> Problem details
Repeat the entries below word for word, starting at the line that contains "Click the play icon on the presentation card" and ending at the line that contains "should pyautogui.click(x=60, y=169).", both included.

> Data entries
◇ ◇ ◇

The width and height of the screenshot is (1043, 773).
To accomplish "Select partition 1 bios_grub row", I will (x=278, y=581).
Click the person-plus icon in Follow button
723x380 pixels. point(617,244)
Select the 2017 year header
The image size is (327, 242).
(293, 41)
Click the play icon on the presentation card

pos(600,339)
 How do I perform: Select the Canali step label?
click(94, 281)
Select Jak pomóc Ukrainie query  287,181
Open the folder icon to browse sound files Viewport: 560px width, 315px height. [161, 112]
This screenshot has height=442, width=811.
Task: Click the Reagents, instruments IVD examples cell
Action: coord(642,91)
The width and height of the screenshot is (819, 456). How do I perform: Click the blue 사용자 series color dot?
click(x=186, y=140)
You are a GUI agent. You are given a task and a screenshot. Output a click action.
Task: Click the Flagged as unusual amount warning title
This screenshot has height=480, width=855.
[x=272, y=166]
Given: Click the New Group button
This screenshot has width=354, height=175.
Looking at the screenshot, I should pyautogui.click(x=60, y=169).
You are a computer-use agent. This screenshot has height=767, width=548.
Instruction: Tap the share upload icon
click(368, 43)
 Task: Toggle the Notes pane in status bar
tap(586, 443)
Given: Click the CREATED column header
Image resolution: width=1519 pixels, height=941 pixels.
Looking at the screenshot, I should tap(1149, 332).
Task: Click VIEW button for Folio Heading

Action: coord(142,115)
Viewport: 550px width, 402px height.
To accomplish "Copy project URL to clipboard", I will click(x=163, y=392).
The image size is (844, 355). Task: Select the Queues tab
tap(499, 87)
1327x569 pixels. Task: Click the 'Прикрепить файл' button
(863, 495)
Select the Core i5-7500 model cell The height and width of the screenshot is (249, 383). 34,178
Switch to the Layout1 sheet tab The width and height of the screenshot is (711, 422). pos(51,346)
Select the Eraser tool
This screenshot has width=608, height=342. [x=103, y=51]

◇ ◇ ◇

> Solution for this problem
Click the play icon on the presentation card

pos(600,339)
 How do I perform: Select the Canali step label?
click(94, 281)
Select Jak pomóc Ukrainie query  287,181
Open the folder icon to browse sound files Viewport: 560px width, 315px height. [161, 112]
This screenshot has height=442, width=811.
Task: Click the Reagents, instruments IVD examples cell
Action: coord(642,91)
The width and height of the screenshot is (819, 456). How do I perform: Click the blue 사용자 series color dot?
click(x=186, y=140)
You are a GUI agent. You are given a task and a screenshot. Output a click action.
Task: Click the Flagged as unusual amount warning title
This screenshot has height=480, width=855.
[x=272, y=166]
Given: Click the New Group button
This screenshot has width=354, height=175.
Looking at the screenshot, I should pyautogui.click(x=60, y=169).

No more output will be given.